Problem to solve → Can you retype the passage on the Chinese dragon word for word, from "The figure of" up to and including "rain, and hurricane."?

Document section →
_____

The ancient Chinese created a 12-year cycle of Chinese zodiac which is represented by 12 different animals. They are rat, ox, tiger, rabbit, dragon, snake, horse, sheep, monkey, rooster, dog, pig. Dragon is the 5th in this cycle, but the most popular, and the only mythical creature.
The figure of typical Chinese dragon has a long scaled serpentine body, two short antlers, four lizard legs, and chicken claws. They are either flying in the sky or swimming under water, controlling wind, cloud, rain, and hurricane.
The Chinese dragons usually symbolize divine power, nobility, strength, success, superiority and auspiciousness. Dragon dance and dragon boat race are very popular activities of celebrating Chinese traditional festivals, especially in dragon year like the following one. And sometimes the successful and outstanding person is described as ‘the dragon in human’.

_____

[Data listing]
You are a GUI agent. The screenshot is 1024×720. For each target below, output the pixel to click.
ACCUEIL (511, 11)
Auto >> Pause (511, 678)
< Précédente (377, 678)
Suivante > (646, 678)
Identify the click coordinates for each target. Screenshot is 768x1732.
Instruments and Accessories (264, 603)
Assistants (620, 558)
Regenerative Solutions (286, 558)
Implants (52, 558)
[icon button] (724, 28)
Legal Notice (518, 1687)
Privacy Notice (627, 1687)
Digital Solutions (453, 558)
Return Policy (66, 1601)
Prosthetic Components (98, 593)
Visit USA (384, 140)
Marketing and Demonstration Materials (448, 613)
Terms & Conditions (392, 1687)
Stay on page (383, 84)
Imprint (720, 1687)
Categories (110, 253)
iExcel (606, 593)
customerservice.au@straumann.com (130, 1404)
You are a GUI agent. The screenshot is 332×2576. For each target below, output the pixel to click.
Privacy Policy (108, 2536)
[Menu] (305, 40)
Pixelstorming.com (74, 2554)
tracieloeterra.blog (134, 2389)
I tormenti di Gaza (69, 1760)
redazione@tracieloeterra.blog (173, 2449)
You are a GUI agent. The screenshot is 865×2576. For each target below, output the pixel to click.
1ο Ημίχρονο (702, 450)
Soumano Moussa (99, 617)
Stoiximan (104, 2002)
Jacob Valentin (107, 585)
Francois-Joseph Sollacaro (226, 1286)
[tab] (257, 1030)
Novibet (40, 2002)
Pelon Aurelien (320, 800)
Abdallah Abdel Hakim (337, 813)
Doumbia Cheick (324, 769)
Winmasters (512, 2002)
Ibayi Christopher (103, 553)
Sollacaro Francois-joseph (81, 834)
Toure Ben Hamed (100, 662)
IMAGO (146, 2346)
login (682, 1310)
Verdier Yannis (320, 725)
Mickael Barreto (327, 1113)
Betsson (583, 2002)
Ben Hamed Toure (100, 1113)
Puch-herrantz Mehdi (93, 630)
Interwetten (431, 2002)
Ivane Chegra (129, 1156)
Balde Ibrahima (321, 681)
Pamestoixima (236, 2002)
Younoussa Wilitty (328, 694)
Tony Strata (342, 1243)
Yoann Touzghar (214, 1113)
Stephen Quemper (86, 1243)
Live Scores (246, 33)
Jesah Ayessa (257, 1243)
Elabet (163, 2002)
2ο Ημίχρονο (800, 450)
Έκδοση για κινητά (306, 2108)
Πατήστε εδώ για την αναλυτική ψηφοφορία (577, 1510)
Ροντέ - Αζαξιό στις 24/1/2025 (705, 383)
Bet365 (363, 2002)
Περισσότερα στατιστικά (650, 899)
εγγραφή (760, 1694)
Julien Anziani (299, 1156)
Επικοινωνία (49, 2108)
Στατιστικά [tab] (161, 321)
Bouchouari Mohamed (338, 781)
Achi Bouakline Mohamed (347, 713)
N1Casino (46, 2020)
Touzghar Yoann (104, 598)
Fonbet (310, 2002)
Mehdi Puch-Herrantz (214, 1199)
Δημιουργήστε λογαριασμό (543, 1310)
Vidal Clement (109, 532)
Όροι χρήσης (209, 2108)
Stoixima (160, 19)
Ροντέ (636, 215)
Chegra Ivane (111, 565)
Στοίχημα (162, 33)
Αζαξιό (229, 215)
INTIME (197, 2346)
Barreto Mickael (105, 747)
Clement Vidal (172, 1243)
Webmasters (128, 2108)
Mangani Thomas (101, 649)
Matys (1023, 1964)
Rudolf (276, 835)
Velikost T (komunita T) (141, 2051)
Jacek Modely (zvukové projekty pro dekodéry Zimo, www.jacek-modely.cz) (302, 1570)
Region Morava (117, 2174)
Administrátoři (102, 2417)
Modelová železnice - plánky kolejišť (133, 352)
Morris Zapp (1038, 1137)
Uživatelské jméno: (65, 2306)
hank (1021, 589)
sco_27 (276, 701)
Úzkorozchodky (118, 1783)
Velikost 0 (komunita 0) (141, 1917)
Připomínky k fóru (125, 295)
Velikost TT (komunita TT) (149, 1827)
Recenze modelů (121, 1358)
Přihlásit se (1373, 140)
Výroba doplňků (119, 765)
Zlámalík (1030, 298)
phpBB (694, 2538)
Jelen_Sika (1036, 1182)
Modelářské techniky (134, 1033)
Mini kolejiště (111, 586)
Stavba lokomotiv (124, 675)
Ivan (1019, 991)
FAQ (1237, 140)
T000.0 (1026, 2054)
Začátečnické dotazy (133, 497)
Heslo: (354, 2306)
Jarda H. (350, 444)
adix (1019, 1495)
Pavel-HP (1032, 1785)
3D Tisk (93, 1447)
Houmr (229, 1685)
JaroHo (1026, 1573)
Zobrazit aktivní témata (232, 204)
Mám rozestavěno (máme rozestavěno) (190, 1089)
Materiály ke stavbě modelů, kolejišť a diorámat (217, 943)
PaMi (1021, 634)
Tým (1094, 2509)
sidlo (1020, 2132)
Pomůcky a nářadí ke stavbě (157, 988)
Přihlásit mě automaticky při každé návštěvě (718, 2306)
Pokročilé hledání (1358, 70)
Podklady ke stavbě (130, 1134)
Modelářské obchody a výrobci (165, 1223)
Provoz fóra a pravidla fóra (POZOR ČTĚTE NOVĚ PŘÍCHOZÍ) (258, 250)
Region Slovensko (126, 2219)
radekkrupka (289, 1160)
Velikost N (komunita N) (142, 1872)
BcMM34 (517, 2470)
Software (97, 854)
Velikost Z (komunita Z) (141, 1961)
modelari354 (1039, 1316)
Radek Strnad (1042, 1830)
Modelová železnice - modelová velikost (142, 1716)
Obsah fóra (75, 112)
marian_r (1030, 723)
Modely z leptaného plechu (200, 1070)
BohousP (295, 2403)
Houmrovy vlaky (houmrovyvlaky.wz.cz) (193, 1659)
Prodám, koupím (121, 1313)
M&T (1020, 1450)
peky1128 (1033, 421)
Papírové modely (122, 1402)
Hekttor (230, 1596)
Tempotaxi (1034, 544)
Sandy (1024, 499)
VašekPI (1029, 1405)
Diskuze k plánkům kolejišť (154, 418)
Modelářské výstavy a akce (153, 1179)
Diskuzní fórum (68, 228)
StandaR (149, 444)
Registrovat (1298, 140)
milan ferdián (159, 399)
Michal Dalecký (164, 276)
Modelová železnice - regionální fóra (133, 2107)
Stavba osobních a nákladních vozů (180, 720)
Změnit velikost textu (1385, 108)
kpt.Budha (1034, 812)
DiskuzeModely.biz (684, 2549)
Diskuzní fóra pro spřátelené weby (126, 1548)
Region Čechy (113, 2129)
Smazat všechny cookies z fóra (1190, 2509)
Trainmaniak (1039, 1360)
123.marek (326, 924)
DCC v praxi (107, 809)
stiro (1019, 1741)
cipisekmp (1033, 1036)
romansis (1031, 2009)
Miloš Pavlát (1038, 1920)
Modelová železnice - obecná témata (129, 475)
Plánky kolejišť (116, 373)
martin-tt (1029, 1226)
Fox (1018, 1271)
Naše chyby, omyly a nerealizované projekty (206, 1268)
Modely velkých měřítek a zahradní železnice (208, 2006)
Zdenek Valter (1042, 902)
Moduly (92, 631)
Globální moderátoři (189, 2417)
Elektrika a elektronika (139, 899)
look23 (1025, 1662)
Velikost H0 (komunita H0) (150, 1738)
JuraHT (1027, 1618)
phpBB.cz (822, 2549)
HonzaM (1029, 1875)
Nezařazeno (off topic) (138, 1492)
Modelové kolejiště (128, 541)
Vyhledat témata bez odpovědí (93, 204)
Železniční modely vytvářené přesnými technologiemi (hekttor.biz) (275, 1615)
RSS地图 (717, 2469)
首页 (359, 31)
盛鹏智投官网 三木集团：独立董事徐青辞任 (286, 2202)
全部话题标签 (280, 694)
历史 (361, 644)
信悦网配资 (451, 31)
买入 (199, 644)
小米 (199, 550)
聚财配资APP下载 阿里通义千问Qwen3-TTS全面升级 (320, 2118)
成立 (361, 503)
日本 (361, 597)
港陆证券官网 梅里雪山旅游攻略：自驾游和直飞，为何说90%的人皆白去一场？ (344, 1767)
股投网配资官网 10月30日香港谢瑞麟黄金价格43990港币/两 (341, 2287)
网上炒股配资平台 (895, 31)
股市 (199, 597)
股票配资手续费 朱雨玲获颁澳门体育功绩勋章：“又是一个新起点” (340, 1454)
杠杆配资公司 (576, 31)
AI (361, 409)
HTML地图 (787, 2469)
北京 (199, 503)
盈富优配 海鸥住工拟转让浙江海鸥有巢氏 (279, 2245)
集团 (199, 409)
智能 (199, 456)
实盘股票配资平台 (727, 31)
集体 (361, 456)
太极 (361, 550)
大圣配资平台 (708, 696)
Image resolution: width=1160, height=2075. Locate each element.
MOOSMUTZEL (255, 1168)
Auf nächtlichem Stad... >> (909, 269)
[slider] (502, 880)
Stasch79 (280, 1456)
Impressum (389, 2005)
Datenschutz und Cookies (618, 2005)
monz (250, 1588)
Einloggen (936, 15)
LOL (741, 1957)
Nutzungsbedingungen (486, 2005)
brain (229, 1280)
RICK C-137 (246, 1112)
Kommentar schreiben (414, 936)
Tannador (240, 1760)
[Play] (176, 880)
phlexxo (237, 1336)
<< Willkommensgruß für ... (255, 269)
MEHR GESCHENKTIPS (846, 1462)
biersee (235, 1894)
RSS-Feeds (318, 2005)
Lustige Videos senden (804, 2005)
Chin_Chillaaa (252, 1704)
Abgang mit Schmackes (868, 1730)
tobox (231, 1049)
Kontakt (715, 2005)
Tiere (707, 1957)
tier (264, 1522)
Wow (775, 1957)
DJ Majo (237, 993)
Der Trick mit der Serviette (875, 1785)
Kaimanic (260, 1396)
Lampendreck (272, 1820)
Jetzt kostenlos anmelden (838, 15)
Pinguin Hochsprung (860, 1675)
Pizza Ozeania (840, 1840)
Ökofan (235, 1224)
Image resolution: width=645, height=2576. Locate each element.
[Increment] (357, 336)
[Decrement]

_____

Response to the task →
The figure of typical Chinese dragon has a long scaled serpentine body, two short antlers, four lizard legs, and chicken claws. They are either flying in the sky or swimming under water, controlling wind, cloud, rain, and hurricane.